見出し画像

長男よ、利害対立が発生しておるのだよ(2)

利害対立発生

残念ながら利害対立は発生してしまう。校外学習があった日のこと、長男が行きたくないと言い出した。実はこの前日と前々日に長男は休んでいた。そのためこの日は登校する予定でいたのだが、当日朝に時間割を見て、行きたくなくなったようなのだ。

しかし、この日は次男に軽い喘息が出ていたため病院に連れて行かなければならず、私が在宅勤務の合間を縫って通院対応という日だった。よって長男には、たった数時間のイベントだし、問題とならないよう参加してほしいと伝えたのだった。

長男は分かったと行って登校したが、早々に担任の先生から連絡が来て迎えを依頼されてしまう。長男が2日ぶりに登校したこともあり、先生がその日の予定を長男に伝えて問題なさそうかわざわざ確認してくれたそうなのだ。しかし、長男が学校に残って図工室にいたいと言いだしたため、先生達も不在になる中、イベントに参加しないなら迎えをお願いしたいと言われてしまった。

これは一番避けて欲しいことだった。下の子の通院を優先させなければいけない中、長男の迎えも決められた時刻までにとなると、母親一人では対応できない。

先生に事情を説明し、長男にもこの日は話をしていたのだと伝えたら、先生が再度長男と話してくれて、長男は行くと気持ちを切り替えたようだった。しかしである。ここで一件落着と思いきや、なんと出発間際になって、長男がタブレットPCを持参しようとしていたため、校長先生が持っていくなら参加させられないという趣旨の注意をした所、長男が「行かない」と言い出し、全てが振り出しに戻ってしまった。
-*-
▶ _やること_
1. 校外学習の文章で、その日に次男を病院へ連れて行く必要があったのはなぜですか。
2. 校外学習の文章の続きを、最後の文のあとから書いてください。
記録は、校外学習の文章とは関係ありません。

▶ _渡された記録_
-*-
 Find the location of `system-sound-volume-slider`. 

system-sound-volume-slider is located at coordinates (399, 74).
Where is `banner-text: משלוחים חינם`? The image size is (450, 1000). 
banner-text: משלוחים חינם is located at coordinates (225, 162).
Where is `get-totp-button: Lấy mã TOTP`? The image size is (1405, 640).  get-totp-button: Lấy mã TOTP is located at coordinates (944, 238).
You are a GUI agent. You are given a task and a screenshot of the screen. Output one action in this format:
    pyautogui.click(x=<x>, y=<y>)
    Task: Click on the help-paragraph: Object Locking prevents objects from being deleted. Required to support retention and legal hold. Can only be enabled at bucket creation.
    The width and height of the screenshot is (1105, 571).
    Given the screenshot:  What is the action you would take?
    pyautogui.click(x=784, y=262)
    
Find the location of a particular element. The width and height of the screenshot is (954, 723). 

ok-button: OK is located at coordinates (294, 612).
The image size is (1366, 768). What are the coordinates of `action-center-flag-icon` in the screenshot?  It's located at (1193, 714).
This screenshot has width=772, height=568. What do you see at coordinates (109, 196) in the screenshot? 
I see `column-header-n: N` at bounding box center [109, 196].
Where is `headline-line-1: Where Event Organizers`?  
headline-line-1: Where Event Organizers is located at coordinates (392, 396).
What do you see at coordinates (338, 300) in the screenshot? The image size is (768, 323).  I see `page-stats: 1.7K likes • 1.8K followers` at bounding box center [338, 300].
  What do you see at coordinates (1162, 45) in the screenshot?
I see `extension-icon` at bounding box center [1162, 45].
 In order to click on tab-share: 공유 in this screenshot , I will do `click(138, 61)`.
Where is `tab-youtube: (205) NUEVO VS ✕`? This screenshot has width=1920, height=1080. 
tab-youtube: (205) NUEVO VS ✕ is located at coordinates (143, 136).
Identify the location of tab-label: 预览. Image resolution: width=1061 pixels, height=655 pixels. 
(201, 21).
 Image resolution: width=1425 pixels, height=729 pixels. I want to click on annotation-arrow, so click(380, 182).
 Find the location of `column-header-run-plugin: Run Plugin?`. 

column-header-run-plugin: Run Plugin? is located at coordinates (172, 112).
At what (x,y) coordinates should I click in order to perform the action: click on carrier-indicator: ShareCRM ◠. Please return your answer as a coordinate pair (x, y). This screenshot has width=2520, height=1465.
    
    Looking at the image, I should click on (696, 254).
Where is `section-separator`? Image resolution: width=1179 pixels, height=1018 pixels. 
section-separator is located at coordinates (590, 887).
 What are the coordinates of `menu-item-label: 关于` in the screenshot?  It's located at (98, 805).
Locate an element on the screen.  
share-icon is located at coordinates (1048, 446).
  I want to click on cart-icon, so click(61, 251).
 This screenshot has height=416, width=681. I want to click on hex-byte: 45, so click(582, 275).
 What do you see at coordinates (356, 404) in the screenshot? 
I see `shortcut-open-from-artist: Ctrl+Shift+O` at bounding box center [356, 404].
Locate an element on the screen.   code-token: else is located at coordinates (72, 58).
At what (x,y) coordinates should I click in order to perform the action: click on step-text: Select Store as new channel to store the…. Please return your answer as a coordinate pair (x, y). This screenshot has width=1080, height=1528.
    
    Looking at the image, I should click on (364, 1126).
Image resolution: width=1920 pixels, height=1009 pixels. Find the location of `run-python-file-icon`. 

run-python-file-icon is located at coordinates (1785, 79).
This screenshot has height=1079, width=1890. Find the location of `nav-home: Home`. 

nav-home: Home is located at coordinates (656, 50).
-*-
▶ _それぞれの答え_
1. 次男に軽い喘息が出ていたからです。

2.
本当に頭を抱えた。イベントの目的を考えたらタブレットPCなど持って行ってはいけないのである。しかし長男は元々行きたくなかったため、行くならその先でどうやってやりすごそうかとしか考えていない。その結果がタブレットPCの持参なのである。

長男はPCを持って行くと良くないことくらい分かっているが、退屈したらどうしようという不安に駆られたのだと言う。

いずれにせよ、担任の先生や他の生徒さんは出発せねばならないため、長男だけ学校に残り、今度は副校長先生から連絡をいただいて回収をと言われてしまった。次男の体調が少しは落ち着いていたため、急ぎ長男の回収に行った。

長男は図工室に併設された教具室にいた。「帰るよ」と声をかけたら、「帰りたくない」と言う。そりゃそうだろう。帰れば怒られることが決定している。あれだけ呼び出しは避けてくれと頼んでいたのだ。しかし、これ以上我を通したら更に迷惑をかけることになる。

そこに図工の先生もやって来て優しく長男の肩に腕を回して「お母さん来てくれたからさ、帰ろうよ」と促してくれたが、全然動こうとしない。

図工の先生には現在、長男がかなりお世話になっている状況だ。お礼と、子育てで困っていて、先生みたいに対応できるようになるためにはどうしたら良いでしょうかとついつい言ってしまったら、「僕もどっちかと言ったら、こっちなんで。」とニコニコしながら長男の方を指さし、「僕、ドラ(長男)ちゃん大好きなんですよ。」と言って、「ほら、今日は帰ろうよ、明日は1日ずっとここいていいからさ。」と長男に話しかけていた。

それでも長男は静かながらも「帰りたくない」の一点張りで、遂に図工の先生から「なら副校長先生に自分で話しておいでよ。副校長先生が良いって言ったら、図工室にいていいよ。」となり、長男はこれを聞いたらすっと立ち上がって図工の先生と一緒に職員室に行ってしまった。

副校長先生の了承が得られたということで、本当にそのまま図工室に残ることになった。そして図工の先生と戻ってきて、「ほら、忘れずに」と促され、長男は私に「迎えに来てくれてありがとうございました。ごめんなさい。」と言い、先生が「はい、ぺこりん」と言って頭を下げさせたのだった。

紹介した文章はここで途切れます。